- TASK REQUIREMENTS:
Every line of the data must be copied exactly.

- SUPPLIED MATERIAL:
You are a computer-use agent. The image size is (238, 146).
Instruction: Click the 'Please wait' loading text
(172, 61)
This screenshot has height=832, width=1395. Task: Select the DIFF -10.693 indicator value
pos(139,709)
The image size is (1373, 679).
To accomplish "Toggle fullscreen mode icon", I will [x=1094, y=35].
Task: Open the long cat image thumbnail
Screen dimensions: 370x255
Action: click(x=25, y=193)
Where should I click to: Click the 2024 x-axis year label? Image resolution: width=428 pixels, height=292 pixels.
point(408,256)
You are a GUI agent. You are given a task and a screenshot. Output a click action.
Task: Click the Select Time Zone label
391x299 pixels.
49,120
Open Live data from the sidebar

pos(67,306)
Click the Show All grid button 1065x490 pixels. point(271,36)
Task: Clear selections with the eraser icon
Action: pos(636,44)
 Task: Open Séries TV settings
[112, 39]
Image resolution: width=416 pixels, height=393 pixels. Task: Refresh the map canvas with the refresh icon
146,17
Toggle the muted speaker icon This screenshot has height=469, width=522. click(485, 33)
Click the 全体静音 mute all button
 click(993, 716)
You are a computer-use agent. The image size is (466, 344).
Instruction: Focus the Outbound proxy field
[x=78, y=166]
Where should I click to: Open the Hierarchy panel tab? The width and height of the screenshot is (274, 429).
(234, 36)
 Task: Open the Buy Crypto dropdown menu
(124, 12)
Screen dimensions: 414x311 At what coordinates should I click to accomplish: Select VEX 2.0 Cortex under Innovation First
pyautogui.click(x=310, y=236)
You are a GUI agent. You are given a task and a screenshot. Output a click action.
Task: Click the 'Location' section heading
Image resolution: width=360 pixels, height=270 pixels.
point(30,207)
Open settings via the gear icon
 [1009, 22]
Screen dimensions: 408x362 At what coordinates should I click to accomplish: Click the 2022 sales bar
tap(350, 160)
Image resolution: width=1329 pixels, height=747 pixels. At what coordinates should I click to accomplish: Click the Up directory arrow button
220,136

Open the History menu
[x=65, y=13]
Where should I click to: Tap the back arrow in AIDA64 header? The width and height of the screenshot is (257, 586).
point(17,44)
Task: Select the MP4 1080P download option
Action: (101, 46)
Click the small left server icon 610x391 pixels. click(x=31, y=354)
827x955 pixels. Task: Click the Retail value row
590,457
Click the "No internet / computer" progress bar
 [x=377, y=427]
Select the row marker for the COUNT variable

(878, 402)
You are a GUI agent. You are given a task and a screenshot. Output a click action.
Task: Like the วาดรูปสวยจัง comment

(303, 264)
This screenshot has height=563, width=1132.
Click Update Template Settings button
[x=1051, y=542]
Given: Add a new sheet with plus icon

- RESPONSE BELOW:
You are a computer-use agent. The image size is (238, 146).
Instruction: Click the 'Please wait' loading text
(172, 61)
This screenshot has height=832, width=1395. Task: Select the DIFF -10.693 indicator value
pos(139,709)
The image size is (1373, 679).
To accomplish "Toggle fullscreen mode icon", I will [x=1094, y=35].
Task: Open the long cat image thumbnail
Screen dimensions: 370x255
Action: click(x=25, y=193)
Where should I click to: Click the 2024 x-axis year label? Image resolution: width=428 pixels, height=292 pixels.
point(408,256)
You are a GUI agent. You are given a task and a screenshot. Output a click action.
Task: Click the Select Time Zone label
391x299 pixels.
49,120
Open Live data from the sidebar

pos(67,306)
Click the Show All grid button 1065x490 pixels. point(271,36)
Task: Clear selections with the eraser icon
Action: pos(636,44)
 Task: Open Séries TV settings
[112, 39]
Image resolution: width=416 pixels, height=393 pixels. Task: Refresh the map canvas with the refresh icon
146,17
Toggle the muted speaker icon This screenshot has height=469, width=522. click(485, 33)
Click the 全体静音 mute all button
 click(993, 716)
You are a computer-use agent. The image size is (466, 344).
Instruction: Focus the Outbound proxy field
[x=78, y=166]
Where should I click to: Open the Hierarchy panel tab? The width and height of the screenshot is (274, 429).
(234, 36)
 Task: Open the Buy Crypto dropdown menu
(124, 12)
Screen dimensions: 414x311 At what coordinates should I click to accomplish: Select VEX 2.0 Cortex under Innovation First
pyautogui.click(x=310, y=236)
You are a GUI agent. You are given a task and a screenshot. Output a click action.
Task: Click the 'Location' section heading
Image resolution: width=360 pixels, height=270 pixels.
point(30,207)
Open settings via the gear icon
 [1009, 22]
Screen dimensions: 408x362 At what coordinates should I click to accomplish: Click the 2022 sales bar
tap(350, 160)
Image resolution: width=1329 pixels, height=747 pixels. At what coordinates should I click to accomplish: Click the Up directory arrow button
220,136

Open the History menu
[x=65, y=13]
Where should I click to: Tap the back arrow in AIDA64 header? The width and height of the screenshot is (257, 586).
point(17,44)
Task: Select the MP4 1080P download option
Action: (101, 46)
Click the small left server icon 610x391 pixels. click(x=31, y=354)
827x955 pixels. Task: Click the Retail value row
590,457
Click the "No internet / computer" progress bar
 [x=377, y=427]
Select the row marker for the COUNT variable

(878, 402)
You are a GUI agent. You are given a task and a screenshot. Output a click action.
Task: Like the วาดรูปสวยจัง comment

(303, 264)
This screenshot has height=563, width=1132.
Click Update Template Settings button
[x=1051, y=542]
Given: Add a new sheet with plus icon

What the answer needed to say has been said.